TEXT UNDER STUDY>

* * * * * * *

1902 Landmark Tavern
24 Market Square
1902 Tavern was Dimling Brothers Bar and Restaurant, a German restaurant, when it opened on Market Square. After 1960, it had many names, including Cheshire Cat and Crazy Quilt. When Jeff Joyce took over and reopened it in 1982, it became 1902 Landmark Tavern -- for the date he saw on old pictures that still hang in the restaurant. At 23 Market Square, Nicholas Coffee has been doing business on the square since 1919.
Old Original Oyster House
20 Market Square
When the Oyster House first opened in 1870, oysters sold for a penny and beer was 10 cents a glass. The enormous fish sandwiches, which require a special bun, were introduced by Louis Americus, who was the proprietor from 1916 to 1970. The building, a Pittsburgh Historic Landmark, has been a favorite location for the movie industry having had 25 films shot at the location.
2 Market Square
Back in the 1930s, Joe Primanti opened a cart in the Strip District selling sandwiches to truckers on the go. It was decided that he should expand to a small restaurant on 18th Street. His brothers, Dick and Stanley, joined him along with nephew John DePriter who was the cook. According to John, “One winter, a fella drove in with a load of potatoes. He brought a few of ‘em over to the restaurant to see if they were frozen. I fried the potatoes on our grill and they looked pretty good. A few of our customers asked for them, so I put the potatoes on their sandwiches.” And the rest is history. The Primanti Sandwich: a true taste of Pittsburgh.

* * * * * * *

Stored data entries
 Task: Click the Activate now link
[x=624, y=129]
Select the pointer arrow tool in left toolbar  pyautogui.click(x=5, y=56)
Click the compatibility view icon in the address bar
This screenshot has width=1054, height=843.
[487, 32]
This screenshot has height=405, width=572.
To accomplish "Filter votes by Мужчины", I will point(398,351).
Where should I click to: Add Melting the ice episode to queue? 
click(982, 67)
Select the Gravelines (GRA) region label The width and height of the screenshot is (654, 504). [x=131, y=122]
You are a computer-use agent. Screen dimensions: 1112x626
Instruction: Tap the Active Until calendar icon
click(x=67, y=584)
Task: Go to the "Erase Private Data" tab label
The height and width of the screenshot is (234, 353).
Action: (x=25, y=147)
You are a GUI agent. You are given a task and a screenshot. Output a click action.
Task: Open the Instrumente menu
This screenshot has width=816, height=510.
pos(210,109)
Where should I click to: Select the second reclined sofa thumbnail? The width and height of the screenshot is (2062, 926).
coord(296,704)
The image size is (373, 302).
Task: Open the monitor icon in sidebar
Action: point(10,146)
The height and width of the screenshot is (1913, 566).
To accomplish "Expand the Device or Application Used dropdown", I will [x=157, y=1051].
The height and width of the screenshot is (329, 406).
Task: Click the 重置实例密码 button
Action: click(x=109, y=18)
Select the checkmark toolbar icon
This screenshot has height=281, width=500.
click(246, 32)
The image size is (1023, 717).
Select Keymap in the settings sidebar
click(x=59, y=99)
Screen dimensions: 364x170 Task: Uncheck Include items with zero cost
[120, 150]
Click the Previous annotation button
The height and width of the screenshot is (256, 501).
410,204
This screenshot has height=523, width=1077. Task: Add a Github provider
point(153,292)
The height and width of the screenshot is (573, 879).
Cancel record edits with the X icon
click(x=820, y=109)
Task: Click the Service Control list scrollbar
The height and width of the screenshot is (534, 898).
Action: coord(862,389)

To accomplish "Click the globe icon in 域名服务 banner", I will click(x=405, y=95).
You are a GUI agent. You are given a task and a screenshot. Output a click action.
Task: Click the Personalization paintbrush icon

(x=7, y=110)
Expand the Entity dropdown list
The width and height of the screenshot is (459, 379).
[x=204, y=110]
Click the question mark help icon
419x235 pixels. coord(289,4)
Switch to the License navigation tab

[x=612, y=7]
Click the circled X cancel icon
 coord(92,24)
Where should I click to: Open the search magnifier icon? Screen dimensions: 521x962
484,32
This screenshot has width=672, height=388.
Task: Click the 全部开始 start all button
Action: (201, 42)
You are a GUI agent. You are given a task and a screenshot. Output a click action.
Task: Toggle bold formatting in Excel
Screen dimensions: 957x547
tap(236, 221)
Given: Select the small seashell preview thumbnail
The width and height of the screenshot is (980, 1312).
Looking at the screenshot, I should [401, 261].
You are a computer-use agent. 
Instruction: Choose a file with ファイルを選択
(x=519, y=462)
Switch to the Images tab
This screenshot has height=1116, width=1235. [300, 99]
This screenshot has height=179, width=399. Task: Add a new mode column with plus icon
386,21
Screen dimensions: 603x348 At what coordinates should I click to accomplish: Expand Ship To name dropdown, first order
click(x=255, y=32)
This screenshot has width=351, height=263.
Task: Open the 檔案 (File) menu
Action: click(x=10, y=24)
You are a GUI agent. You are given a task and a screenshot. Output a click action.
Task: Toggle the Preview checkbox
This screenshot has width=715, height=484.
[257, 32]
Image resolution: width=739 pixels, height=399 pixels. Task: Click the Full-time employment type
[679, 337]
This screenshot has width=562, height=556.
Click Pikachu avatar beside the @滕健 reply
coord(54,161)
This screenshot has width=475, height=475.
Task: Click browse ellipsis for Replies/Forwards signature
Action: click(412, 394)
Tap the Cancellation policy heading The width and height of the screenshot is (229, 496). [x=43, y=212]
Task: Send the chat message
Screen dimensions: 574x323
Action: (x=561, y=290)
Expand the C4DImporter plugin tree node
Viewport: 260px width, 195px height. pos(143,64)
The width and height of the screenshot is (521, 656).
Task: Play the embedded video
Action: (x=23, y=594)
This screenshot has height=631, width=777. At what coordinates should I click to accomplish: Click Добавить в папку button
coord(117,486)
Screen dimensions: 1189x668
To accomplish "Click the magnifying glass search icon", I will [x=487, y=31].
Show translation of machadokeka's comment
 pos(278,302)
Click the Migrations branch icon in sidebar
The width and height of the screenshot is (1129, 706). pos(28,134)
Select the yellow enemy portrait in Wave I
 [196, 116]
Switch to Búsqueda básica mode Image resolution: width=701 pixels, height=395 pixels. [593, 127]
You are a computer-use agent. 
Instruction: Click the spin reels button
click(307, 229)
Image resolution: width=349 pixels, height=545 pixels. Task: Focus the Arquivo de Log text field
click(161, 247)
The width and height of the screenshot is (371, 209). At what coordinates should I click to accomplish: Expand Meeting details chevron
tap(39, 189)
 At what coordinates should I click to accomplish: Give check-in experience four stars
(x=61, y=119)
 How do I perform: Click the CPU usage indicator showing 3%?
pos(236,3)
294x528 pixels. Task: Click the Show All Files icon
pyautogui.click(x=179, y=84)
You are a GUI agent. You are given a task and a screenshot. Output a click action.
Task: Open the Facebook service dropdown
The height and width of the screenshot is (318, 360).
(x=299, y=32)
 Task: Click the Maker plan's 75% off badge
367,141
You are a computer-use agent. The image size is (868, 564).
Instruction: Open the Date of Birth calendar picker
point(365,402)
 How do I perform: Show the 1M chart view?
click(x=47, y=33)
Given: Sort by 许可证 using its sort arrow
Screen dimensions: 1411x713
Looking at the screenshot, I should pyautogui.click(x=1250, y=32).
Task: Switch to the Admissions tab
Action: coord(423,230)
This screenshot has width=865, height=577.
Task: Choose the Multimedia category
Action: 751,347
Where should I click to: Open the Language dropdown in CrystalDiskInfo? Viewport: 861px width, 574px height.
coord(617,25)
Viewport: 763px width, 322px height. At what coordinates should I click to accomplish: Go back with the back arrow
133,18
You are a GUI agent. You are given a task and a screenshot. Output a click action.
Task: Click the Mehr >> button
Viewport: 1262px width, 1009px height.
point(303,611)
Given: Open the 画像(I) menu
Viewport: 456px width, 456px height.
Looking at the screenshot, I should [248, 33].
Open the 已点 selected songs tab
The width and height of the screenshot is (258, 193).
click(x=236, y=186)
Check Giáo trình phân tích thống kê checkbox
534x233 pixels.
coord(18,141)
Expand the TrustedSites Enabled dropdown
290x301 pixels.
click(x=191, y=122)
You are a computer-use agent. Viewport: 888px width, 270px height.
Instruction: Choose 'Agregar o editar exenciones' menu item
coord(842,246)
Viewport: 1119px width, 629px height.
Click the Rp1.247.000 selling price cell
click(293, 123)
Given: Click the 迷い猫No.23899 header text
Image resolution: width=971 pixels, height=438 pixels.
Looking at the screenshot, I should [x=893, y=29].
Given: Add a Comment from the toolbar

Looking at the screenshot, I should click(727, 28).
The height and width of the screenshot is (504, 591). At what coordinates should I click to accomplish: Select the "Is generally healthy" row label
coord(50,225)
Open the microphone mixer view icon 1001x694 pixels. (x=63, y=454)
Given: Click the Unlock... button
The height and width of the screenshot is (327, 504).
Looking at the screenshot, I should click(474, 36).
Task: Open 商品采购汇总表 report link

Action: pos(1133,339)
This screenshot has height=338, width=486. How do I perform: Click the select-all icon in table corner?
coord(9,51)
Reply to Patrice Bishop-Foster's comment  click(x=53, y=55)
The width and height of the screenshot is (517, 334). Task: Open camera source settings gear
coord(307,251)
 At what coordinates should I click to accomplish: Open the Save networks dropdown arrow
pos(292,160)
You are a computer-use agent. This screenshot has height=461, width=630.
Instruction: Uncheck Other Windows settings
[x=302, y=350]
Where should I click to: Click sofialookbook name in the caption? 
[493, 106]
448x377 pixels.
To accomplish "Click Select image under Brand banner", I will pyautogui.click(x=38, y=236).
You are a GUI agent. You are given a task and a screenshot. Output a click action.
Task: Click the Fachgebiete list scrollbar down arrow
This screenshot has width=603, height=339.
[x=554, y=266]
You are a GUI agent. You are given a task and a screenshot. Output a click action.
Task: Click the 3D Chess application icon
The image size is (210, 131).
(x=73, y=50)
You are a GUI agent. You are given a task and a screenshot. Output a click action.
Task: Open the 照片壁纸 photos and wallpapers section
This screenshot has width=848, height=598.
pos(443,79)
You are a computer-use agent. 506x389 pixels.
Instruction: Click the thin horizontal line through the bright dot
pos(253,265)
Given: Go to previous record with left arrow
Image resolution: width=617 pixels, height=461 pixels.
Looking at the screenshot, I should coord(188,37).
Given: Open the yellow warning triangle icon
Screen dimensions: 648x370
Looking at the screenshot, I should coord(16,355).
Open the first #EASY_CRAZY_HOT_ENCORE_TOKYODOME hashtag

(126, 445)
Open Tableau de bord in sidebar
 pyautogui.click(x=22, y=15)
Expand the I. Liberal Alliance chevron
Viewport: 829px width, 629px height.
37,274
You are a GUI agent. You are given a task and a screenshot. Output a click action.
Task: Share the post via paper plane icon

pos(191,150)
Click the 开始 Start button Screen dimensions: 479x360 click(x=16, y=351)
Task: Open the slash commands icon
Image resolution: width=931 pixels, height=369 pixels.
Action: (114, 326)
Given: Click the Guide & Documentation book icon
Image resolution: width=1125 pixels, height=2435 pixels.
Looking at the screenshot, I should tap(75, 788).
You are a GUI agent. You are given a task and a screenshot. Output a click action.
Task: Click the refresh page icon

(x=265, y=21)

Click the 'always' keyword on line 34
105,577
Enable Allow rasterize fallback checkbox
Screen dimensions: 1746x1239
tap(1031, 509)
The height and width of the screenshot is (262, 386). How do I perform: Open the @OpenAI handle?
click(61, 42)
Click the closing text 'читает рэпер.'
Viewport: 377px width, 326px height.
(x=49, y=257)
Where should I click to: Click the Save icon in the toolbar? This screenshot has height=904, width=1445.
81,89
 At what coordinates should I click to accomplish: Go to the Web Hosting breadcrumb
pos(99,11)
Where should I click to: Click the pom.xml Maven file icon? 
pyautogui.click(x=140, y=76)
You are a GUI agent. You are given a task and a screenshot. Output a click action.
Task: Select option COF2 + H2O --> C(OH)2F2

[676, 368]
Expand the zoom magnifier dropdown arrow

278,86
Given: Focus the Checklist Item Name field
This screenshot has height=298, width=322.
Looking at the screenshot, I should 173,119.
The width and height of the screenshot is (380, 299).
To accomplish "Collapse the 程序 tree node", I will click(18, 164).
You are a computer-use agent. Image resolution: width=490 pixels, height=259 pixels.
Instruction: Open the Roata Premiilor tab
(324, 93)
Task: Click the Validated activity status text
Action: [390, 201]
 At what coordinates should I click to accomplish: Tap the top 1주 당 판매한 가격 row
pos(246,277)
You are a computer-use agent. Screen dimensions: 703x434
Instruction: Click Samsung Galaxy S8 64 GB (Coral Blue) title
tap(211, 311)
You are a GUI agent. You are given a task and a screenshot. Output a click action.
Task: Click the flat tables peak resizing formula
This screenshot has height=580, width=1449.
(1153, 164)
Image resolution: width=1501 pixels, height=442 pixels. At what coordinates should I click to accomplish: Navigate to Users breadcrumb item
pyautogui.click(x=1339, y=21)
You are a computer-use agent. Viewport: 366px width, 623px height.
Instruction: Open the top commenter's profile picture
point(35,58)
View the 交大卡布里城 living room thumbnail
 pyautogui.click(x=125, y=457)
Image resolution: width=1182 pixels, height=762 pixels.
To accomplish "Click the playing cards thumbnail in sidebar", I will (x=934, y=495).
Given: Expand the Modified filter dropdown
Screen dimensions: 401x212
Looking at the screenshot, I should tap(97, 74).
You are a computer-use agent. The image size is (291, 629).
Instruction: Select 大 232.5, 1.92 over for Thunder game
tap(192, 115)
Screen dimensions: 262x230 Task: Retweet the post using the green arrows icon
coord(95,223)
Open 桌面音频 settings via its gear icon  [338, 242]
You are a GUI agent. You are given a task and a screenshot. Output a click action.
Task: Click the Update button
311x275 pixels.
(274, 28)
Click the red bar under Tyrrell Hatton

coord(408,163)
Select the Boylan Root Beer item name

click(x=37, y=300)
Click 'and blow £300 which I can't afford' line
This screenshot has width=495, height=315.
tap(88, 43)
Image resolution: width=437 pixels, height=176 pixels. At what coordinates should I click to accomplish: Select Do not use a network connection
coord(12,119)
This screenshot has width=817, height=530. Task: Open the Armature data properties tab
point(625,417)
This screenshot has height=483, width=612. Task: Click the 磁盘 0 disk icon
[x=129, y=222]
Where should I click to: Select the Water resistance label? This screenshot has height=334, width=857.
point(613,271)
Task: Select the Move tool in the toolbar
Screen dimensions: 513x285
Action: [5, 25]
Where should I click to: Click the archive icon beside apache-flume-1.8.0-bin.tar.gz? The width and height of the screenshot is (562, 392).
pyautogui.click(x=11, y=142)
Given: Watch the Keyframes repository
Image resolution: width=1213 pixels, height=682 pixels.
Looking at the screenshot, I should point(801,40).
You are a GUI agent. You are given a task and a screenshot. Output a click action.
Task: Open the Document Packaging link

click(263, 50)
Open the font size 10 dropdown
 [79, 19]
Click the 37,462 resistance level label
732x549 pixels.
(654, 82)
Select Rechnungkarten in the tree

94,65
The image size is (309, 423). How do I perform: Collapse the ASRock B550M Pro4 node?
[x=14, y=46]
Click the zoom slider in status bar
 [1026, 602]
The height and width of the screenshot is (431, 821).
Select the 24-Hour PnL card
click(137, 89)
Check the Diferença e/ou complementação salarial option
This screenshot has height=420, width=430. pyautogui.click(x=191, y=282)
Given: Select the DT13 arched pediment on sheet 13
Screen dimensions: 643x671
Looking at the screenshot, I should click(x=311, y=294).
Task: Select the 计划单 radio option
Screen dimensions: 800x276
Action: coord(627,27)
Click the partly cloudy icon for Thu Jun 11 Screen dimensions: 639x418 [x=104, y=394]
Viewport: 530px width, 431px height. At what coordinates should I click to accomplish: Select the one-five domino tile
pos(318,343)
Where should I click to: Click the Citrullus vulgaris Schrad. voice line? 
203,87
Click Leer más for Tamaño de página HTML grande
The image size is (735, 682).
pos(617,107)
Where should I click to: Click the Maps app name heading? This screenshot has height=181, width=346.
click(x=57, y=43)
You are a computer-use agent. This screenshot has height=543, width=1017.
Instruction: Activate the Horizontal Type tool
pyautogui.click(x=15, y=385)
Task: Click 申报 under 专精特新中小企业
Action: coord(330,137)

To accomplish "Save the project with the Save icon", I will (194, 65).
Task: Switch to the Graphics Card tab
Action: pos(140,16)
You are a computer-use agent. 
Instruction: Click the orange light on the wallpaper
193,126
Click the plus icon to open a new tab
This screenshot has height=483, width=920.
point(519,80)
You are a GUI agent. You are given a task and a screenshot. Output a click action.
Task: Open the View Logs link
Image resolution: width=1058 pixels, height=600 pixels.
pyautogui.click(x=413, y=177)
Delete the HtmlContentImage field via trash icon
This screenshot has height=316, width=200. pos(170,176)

* * * * * * *

TASKS TO COMPLETE>
**A)** Using the text on Market Square restaurants, decide whether each statement agrees with it. Answer yes or no for each and quote the deciding words. (i) Nicholas Coffee has done business on the square since 1919. (ii) Louis Americus opened the Oyster House in 1870. (iii) John DePriter was one of Joe Primanti's brothers.
**B)** According to the text on Market Square restaurants, how many films have been shot at the Old Original Oyster House location?
**C)** Pick up the text on Market Square restaurants after its final sentence and continue it.

TASK-BY-TASK OUTPUTS>
**A)**
(i) Yes: "Nicholas Coffee has been doing business on the square since 1919."
(ii) No: "were introduced by Louis Americus, who was the proprietor from 1916 to 1970."
(iii) No: "His brothers, Dick and Stanley, joined him along with nephew John DePriter who was the cook."

**B)** 25 films.

**C)**
EXIT MARKET SQUARE AND CROSS FOURTH AVENUE TO PPG PLACE.
PPG Place is a majestic six-building complex sitting atop a 5.5 acre, three city block site in the heart of downtown. Completed in 1984, PPG Place is one of three downtown buildings made to show off the company product: the others being the former Alcoa Building and U.S. Steel Tower. The gleaming glass and steel structures were developed by John Burgee Architects with the internationally renowned architect Philip Johnson from New York. The 40-story tower is 680 feet high. This complex, with its thicket of 231 Neo-Gothic spires was designed to weave into the architecture of Pittsburgh and recall its great buildings, such as the Cathedral of Learning and the Allegheny County Courthouse. Nearly one million square feet of reflective glass was used, glazed in 19,750 pieces of glass, which provides a high degree of energy efficiency, unmatched in many new buildings.
TURN RIGHT ON THIRD AVENUE. TURN LEFT ON STANWIX STREET.
Saint Mary of Mercy Church
202 Stanwix Street
William P. Hutchins, an important Pittsburgh Roman Catholic designer of churches, schools, and convents. used vivid red brick to complements the steely gray glass of PPG Place for this church in 1936. To the left of the church entrance, about five feet up, is a plaque indicating the 46-foot“All-time-high water mark” of the St. Patrick’s Day Flood that crested on March 18, 1936. The disaster spurred flood control development on Pittsburgh’s three rivers.
TURN RIGHT ON THE BOULEVARD OF THE ALLIES.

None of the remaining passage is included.